* [ABOUT THIS EXERCISE]: Could you copy the records below exactly, leaving out any pictures?

——

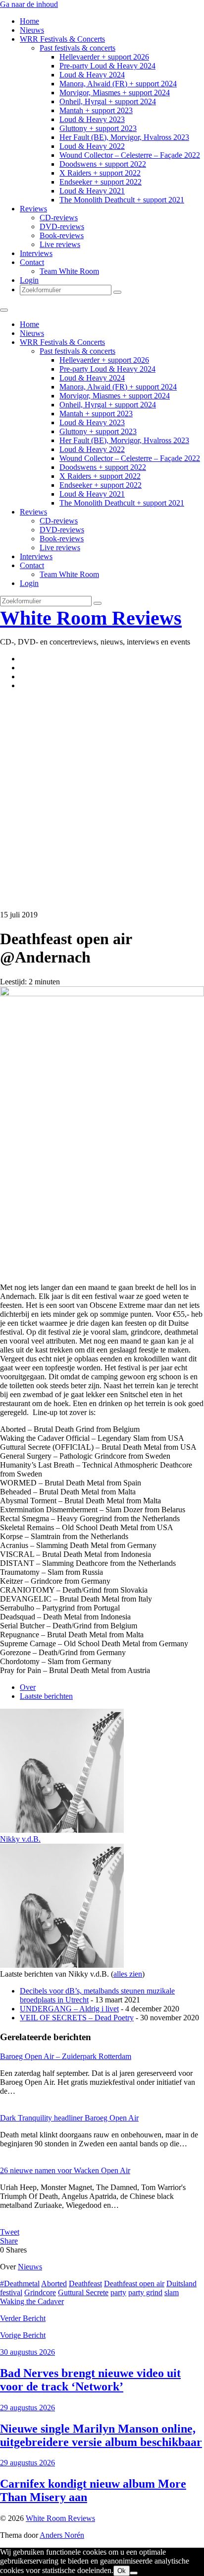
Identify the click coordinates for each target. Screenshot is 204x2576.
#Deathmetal (20, 2283)
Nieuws (32, 30)
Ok (121, 2571)
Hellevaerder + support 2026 (104, 57)
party (118, 2292)
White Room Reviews (91, 618)
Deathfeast (85, 2283)
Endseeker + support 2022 (100, 182)
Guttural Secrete (83, 2292)
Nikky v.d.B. (20, 1839)
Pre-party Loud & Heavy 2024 (107, 66)
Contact (32, 262)
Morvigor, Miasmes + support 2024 (114, 92)
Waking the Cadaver (32, 2301)
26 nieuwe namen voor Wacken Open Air (65, 2170)
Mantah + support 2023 (96, 110)
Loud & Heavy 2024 (92, 74)
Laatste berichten (46, 1696)
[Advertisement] (102, 800)
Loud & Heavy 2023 (92, 119)
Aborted (54, 2283)
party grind (145, 2292)
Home (29, 21)
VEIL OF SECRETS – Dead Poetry (77, 2017)
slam (171, 2292)
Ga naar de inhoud (29, 4)
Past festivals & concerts (77, 48)
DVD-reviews (62, 226)
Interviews (36, 253)
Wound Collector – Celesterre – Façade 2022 (129, 155)
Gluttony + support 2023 (98, 128)
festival (11, 2292)
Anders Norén (62, 2535)
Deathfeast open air (134, 2283)
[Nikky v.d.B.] (62, 1830)
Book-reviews (62, 235)
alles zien (127, 1974)
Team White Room (69, 271)
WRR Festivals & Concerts (62, 39)
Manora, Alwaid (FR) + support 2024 (118, 83)
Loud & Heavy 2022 (92, 146)
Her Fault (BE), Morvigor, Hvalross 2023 (124, 137)
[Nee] (134, 2573)
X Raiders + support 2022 (100, 173)
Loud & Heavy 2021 (92, 191)
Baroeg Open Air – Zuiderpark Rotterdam (65, 2056)
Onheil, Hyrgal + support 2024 (107, 101)
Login (29, 280)
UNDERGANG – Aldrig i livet (69, 2008)
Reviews (33, 208)
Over (28, 1687)
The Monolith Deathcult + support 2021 (121, 199)
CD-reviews (59, 217)
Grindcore (40, 2292)
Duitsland (181, 2283)
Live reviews (60, 244)
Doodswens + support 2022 (102, 164)
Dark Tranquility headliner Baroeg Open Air (69, 2118)
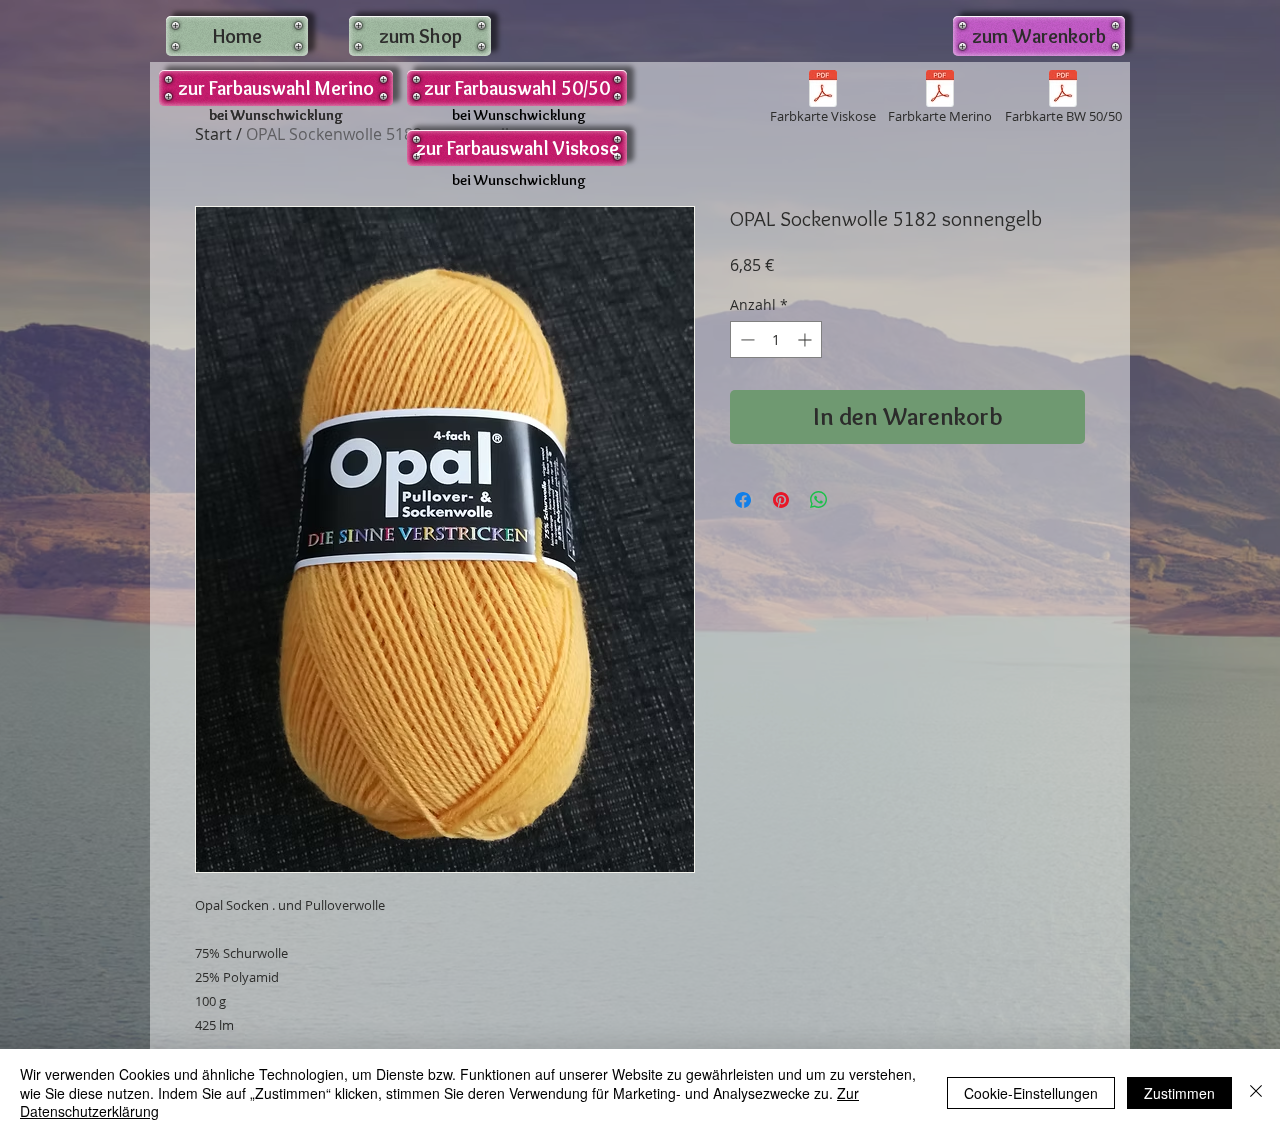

——

* [TASK SOLUTION]:
Identify the click coordinates for each target. Screenshot is 204x2576.
#Deathmetal (20, 2283)
Nieuws (32, 30)
Ok (121, 2571)
Hellevaerder + support 2026 (104, 57)
party (118, 2292)
White Room Reviews (91, 618)
Deathfeast (85, 2283)
Endseeker + support 2022 (100, 182)
Guttural Secrete (83, 2292)
Nikky v.d.B. (20, 1839)
Pre-party Loud & Heavy 2024 (107, 66)
Contact (32, 262)
Morvigor, Miasmes + support 2024 (114, 92)
Waking the Cadaver (32, 2301)
26 nieuwe namen voor Wacken Open Air (65, 2170)
Mantah + support 2023 (96, 110)
Loud & Heavy 2024 (92, 74)
Laatste berichten (46, 1696)
[Advertisement] (102, 800)
Loud & Heavy 2023 (92, 119)
Aborted (54, 2283)
party grind (145, 2292)
Home (29, 21)
VEIL OF SECRETS – Dead Poetry (77, 2017)
slam (171, 2292)
Ga naar de inhoud (29, 4)
Past festivals & concerts (77, 48)
DVD-reviews (62, 226)
Interviews (36, 253)
Wound Collector – Celesterre – Façade 2022 (129, 155)
Gluttony + support 2023 (98, 128)
festival (11, 2292)
Anders Norén (62, 2535)
Deathfeast open air (134, 2283)
[Nikky v.d.B.] (62, 1830)
Book-reviews (62, 235)
alles zien (127, 1974)
Team White Room (69, 271)
WRR Festivals & Concerts (62, 39)
Manora, Alwaid (FR) + support 2024 (118, 83)
Loud & Heavy 2022 (92, 146)
Her Fault (BE), Morvigor, Hvalross 2023 (124, 137)
[Nee] (134, 2573)
X Raiders + support 2022 (100, 173)
Loud & Heavy 2021 (92, 191)
Baroeg Open Air – Zuiderpark Rotterdam (65, 2056)
Onheil, Hyrgal + support 2024 (107, 101)
Login (29, 280)
UNDERGANG – Aldrig i livet (69, 2008)
Reviews (33, 208)
Over (28, 1687)
The Monolith Deathcult + support 2021 (121, 199)
CD-reviews (59, 217)
Grindcore (40, 2292)
Duitsland (181, 2283)
Live reviews (60, 244)
Doodswens + support 2022 (102, 164)
Dark Tranquility headliner Baroeg Open Air (69, 2118)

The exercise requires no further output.